La forme structurelle est une poutre lenticulaire parfois
appelé SUSPEN-ARCH, ARCHE SUSPENDUE. La membrure
supérieure est constituée par une dalle en
granit précontraint qui forme aussi le tablier de la
passerelle. La membrure inférieure est une structure
en acier. La dalle en granit précontraint est
constituée de 78 blocs de 40cm de largeur et de 25cm
d'épaisseur. Leur longueur varie en fonction de la
largeur du pont.
5 câbles de
précontrainte passent à travers la dalle en
granit, à l'axe des blocs. Des barres de renfort en
acier ont été placés dans les joints
transversaux pour prévenir tout effort de tension
dans le sens transversal.
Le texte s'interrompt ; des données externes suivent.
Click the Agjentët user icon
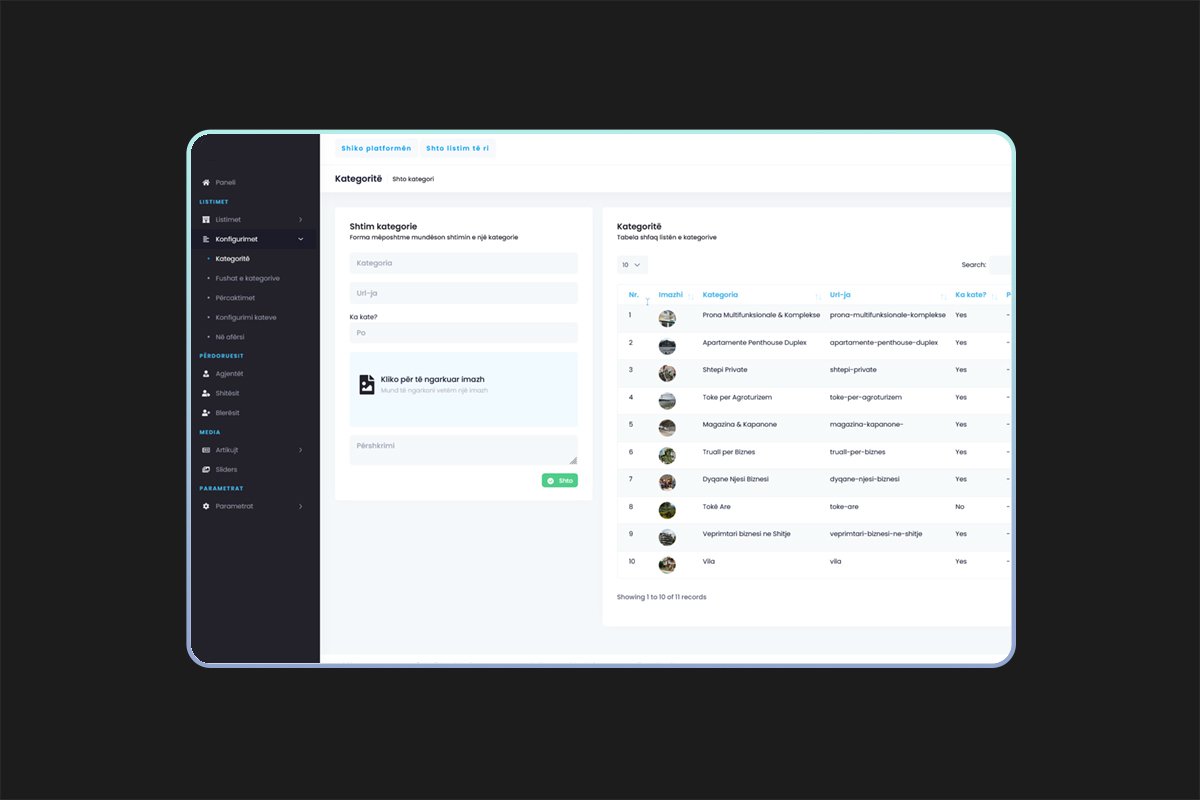 206,374
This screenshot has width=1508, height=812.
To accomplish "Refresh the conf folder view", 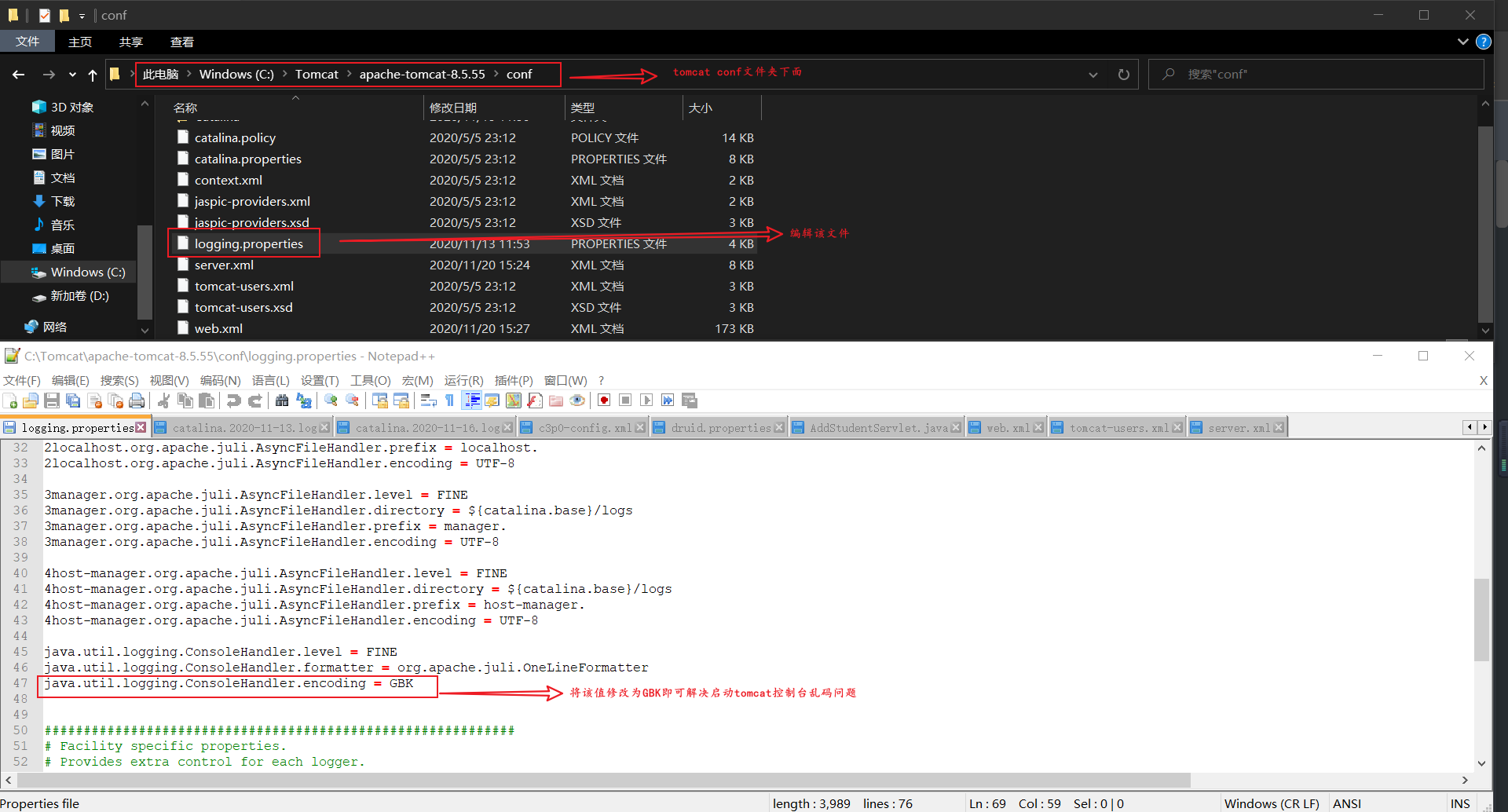I will [1123, 75].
Avant d'appliquer la
précontrainte, les joints transversaux ont
été remplis de mortier pour assurer une
distribution parfaite des efforts entre les blocs. Une fois
précontraints, les blocs créent une dalle
monolithique, incurvé suivant le profil du pont,
rigide dans les deux directions.
La membrure
inférieure a la forme d'un polygone funiculaire. Des
plats en acier créent une " chaîne "
articulée à chaque connexion. La "chaîne
" se dédouble aux extrémités de
manière à donner une résistance
à la torsion à la poutre pont. La chaîne
est ancrée sur chaque rive dans un massif en
béton armé. Ces massifs reprennent aussi les
ancrages des câbles de précontrainte de la
dalle en granit. La structure est donc isostatique et
requiert des appuis moins massifs qu'un pont en arche
traditionnel qui transmettrait au sol des poussées
très importantes.
Les membrures
inférieures et supérieures sont
connectées par une âme constituée de
tubes arrangés en pyramides inversées (tous
les 6.6m). Les pyramides sont connectés à la
dalle en granit grâce à des plats en acier
insérés dans les joints transversaux entre
blocs de granit. Certaines pyramides ont été
omises volontairement. Cette structure imparfaite a des
moments de flexion plus importants qu'une poutre normale,
notamment dans la membrure supérieure en cas de
charges non uniformes. Ces moments de flexion sont repris
par la dalle en granit précontraint. Les efforts de
tension induits sont toujours inférieurs à la
valeur de la précontrainte. Il n'y a donc pas de
risque de fissuration ou de rupture dans la membrure
supérieure.
La structure est
visuellement légère et transparente
grâce à ce procédé. La
légèreté réelle de la structure
est aussi intéressante car il y évidemment
beaucoup de tremblements de terre dans la région.
Avec cette structure isostatique, les culées peuvent
se déplacer légèrement sans mettre en
péril l'ouvrage. Des déplacement similaires et
limités sur une arche traditionnelle peuvent par
contre avoir des conséquences dramatiques.
Si on compare cette
structure avec le pont de Mangiarotti, on peut dire qu'elle
a un potentiel de développement plus important. La
rigidité et la stabilité sont assurés
par la hauteur totale de la structure (dans ce cas 2.2m)
alors qu'une arche simple, même précontrainte,
a un potentiel plus limité en terme de portée
et de charges d'exploitation (la hauteur structurelle
étant celle de la pierre soit 40cm)."